I recently started taking a yin yoga class twice a week and
find it to be an amazing focused period of stretching and relaxation, that has helped me to feel recovered from hard exercise. There is a double whammy from this practice:
in addition to the benefits of stretching itself, holding the stretches for up
to five minutes allows you to relax your mind and focus on the breath,
practicing diaphragmatic breathing essential for relieving tension, both
physically and mentally. By holding passive stretches and relaxing into them –
something that never made sense to me –
you become aware of areas where you may be holding on to tension. The
key to the art of relaxation is being able to recognize when an area of your
body is tense, and then releasing the tension from your muscles and letting go
of tightness.
Prasara yoga, for its part, emphasizes synchronizing the
breath with movement. In fact, Prasara yoga is fundamentally the practice of
breath mastery. It is based on the premise that we can gauge our level of
mastery in a particular pose or transitional movement by how we breathe.
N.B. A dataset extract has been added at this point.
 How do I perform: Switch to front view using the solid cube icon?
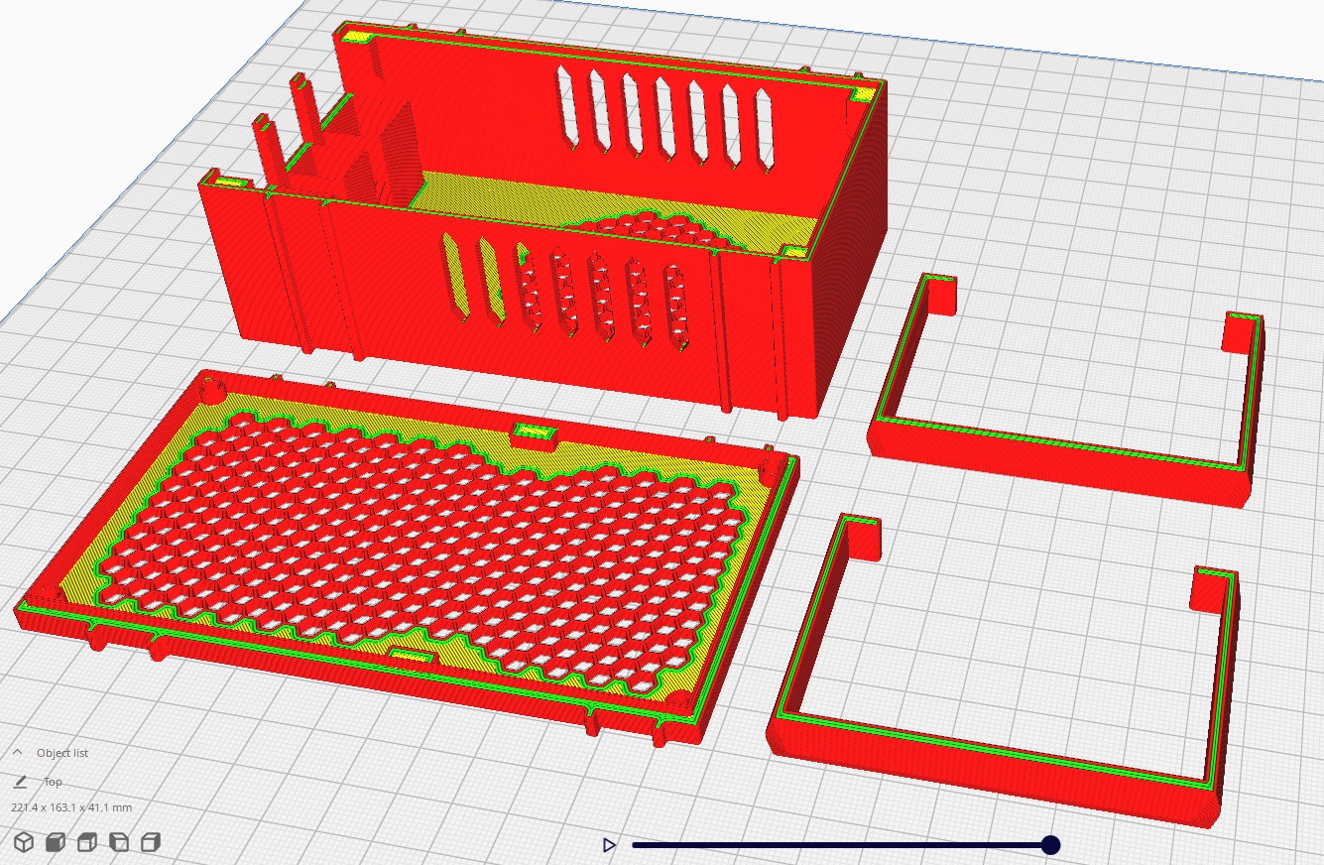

The breath mastery scale looks like this:
- Resistance (or fear) - reflexively inhaling and bracing on perceived effort
- Force (or anger) – actively inhaling and pressurizing on perceived effort
- Discipline (the beginning of yoga) – actively exhaling through effort/discomfort; passively inhaling on cessation of effort/discomfort
- Flow – passively exhaling on compression; passively inhaling on expansion
- Master – the controlled pause after exhalation during the pose or movement
Depth of breath teaches us how to allow the relative
intensity of the effort to determine the depth of the breath, as well as to
experience the passive inhalation in controlled settings. This is related to
the four types of breath volume in our lungs, as follows:
- Normal breath – the volume of normal exhale and inhale
- Complementary breath – the volume above normal breath requiring moderate effort to exhale
- Supplementary breath – the volume above normal breath requiring intense effort to exhale
- Residual breath – the volume of breath remaining in our lungs above maximal exhalation
Typical yoga practice is based on using breathing and
postures to release tension in the body and mind. At most it is possible to explore and integrate your breath, structure, and movement to release tension, strengthen the body, and develop breath mastery with Prasara Yoga. At the least you can improve the quality of your movement and your state of health through yoga practice.